WHAT TO WORK ON ▸ Reproduce the records below exactly, leaving their images out.

Stored data entries
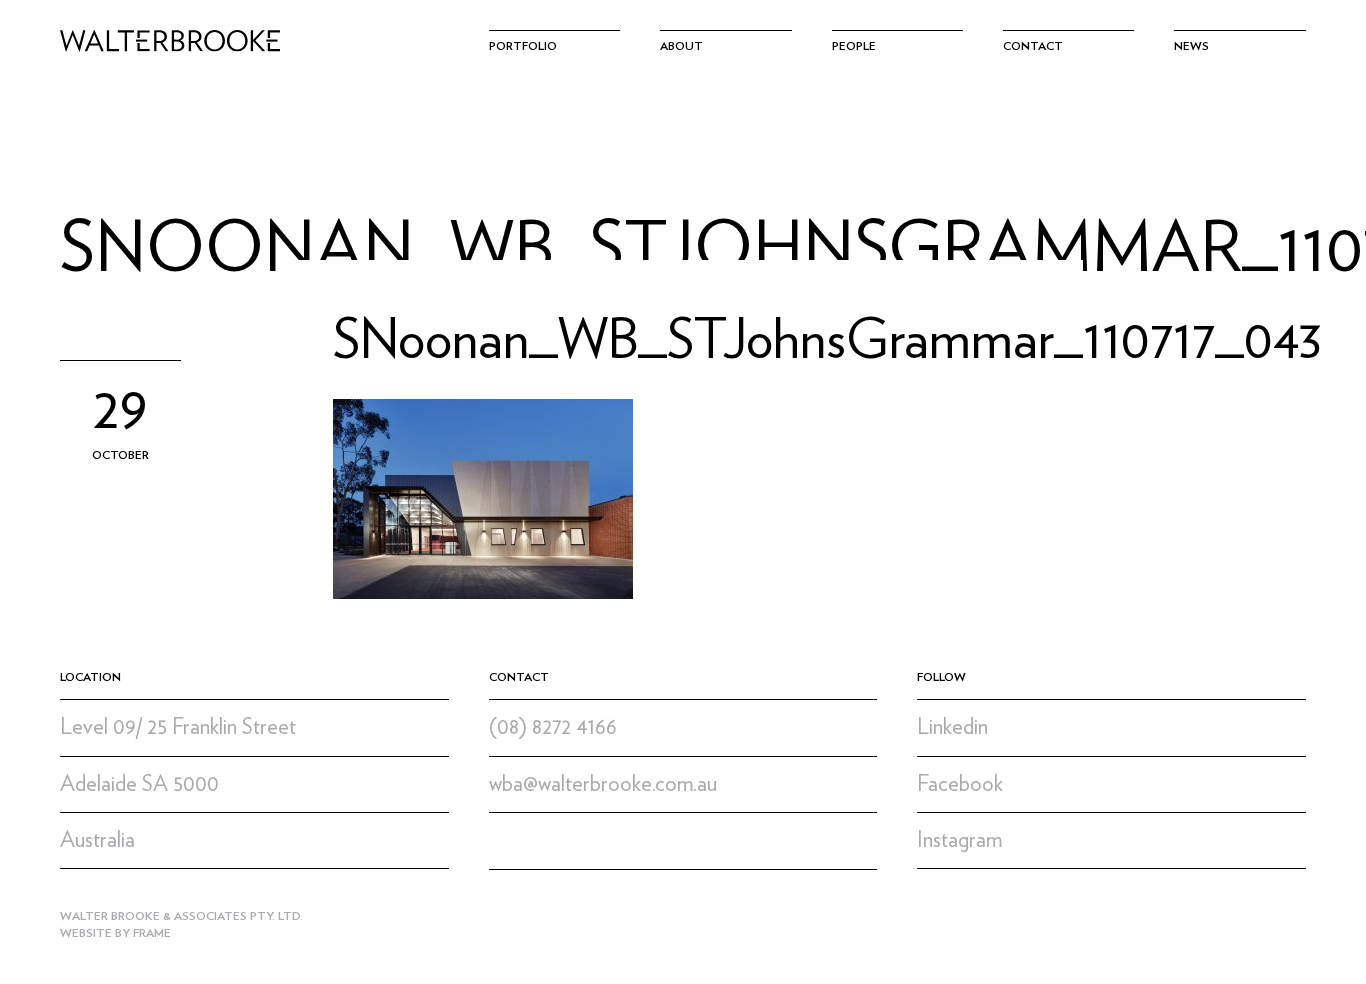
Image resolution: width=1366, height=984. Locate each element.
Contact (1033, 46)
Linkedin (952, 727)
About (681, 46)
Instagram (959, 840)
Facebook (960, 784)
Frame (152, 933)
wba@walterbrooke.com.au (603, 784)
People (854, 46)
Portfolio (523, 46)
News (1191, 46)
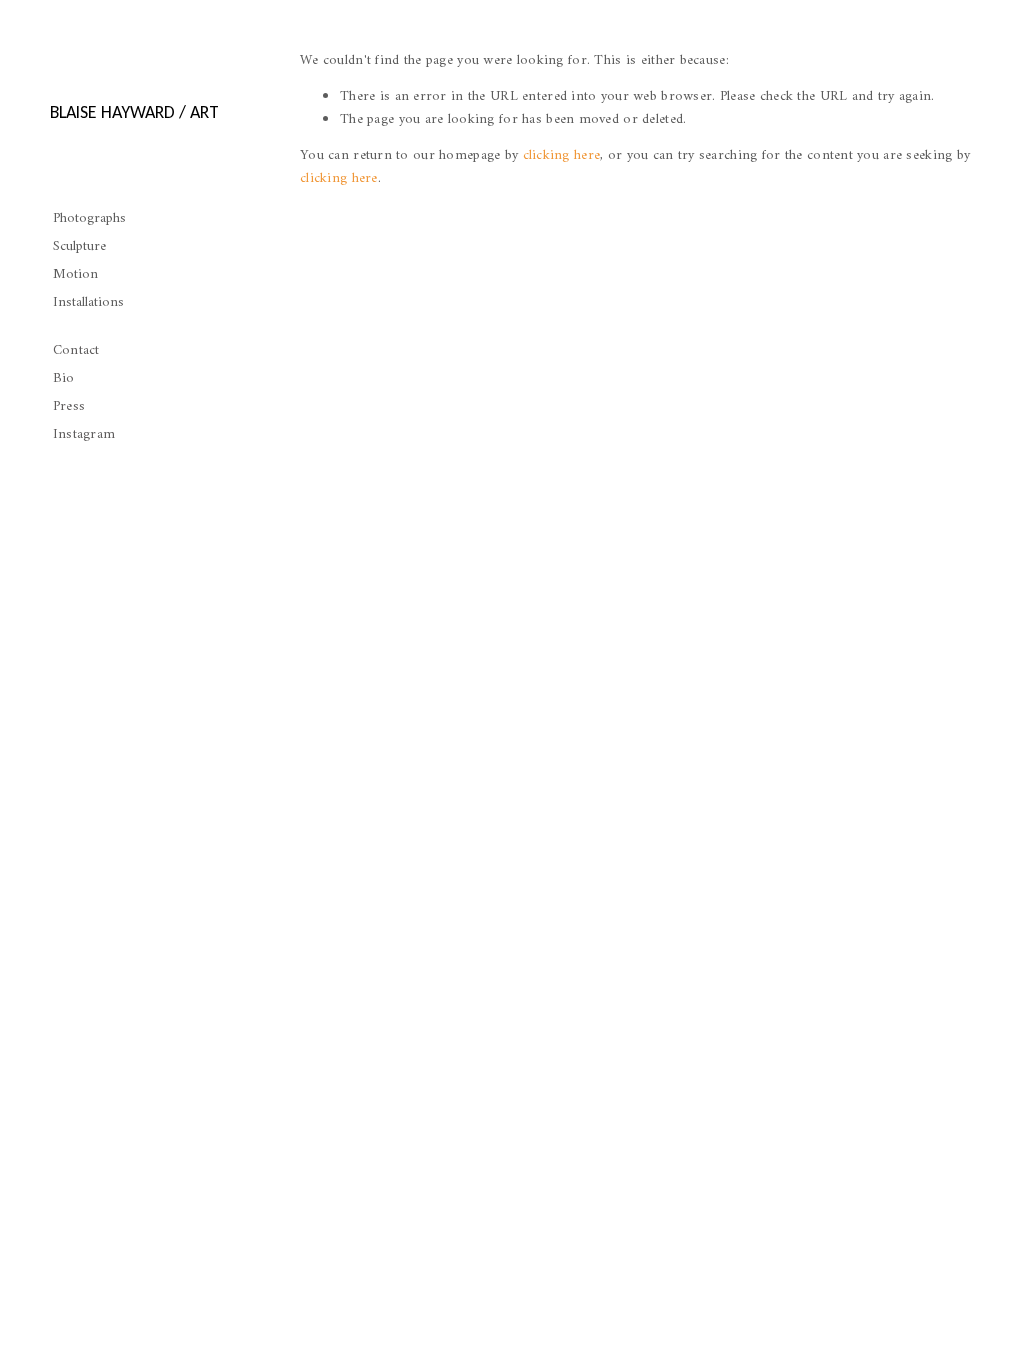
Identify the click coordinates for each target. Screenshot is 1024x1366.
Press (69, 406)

EXERCISE OUTPUT ▸
Image resolution: width=1366, height=984. Locate each element.
Contact (1033, 46)
Linkedin (952, 727)
About (681, 46)
Instagram (959, 840)
Facebook (960, 784)
Frame (152, 933)
wba@walterbrooke.com.au (603, 784)
People (854, 46)
Portfolio (523, 46)
News (1191, 46)
Identify the click coordinates for each target. Screenshot is 1024x1366.
Press (69, 406)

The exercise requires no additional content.